Exercise description
In the copy, keep every word of the data below and none of its pictures.

Data for analysis
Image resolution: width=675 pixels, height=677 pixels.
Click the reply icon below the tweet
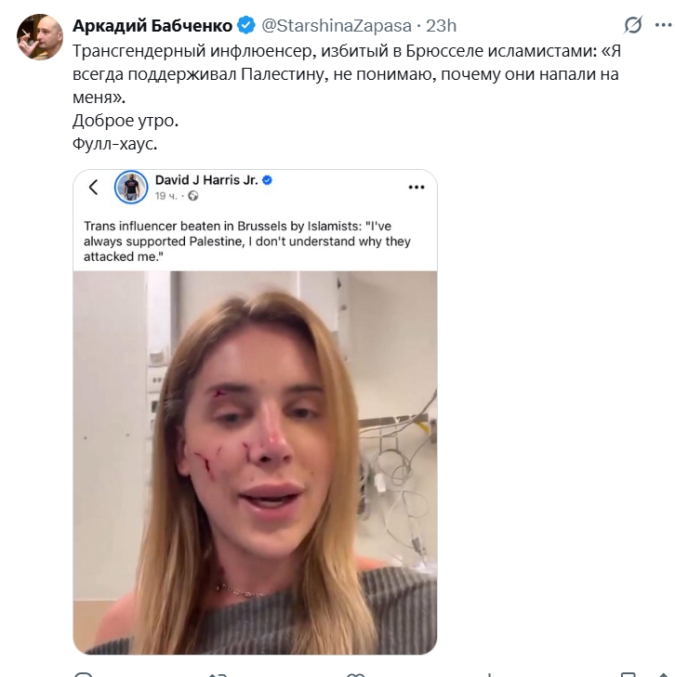point(82,673)
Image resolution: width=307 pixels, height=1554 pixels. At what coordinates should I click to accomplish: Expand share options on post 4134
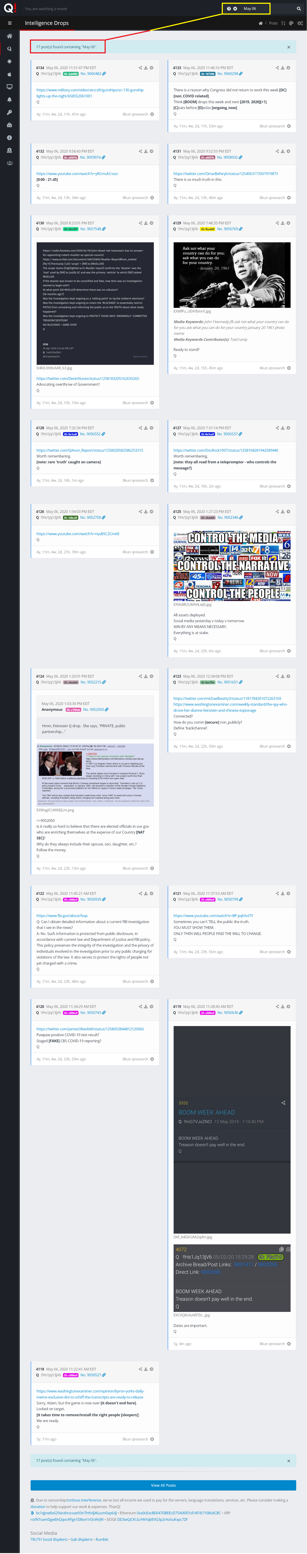pos(140,68)
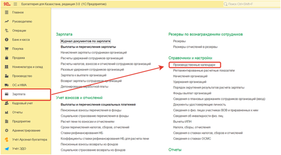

Output below
Image resolution: width=675 pixels, height=677 pixels.
Click the reply icon below the tweet
point(82,673)
Image resolution: width=307 pixels, height=1554 pixels. At what coordinates should I click to accomplish: Expand share options on post 4134
pos(140,68)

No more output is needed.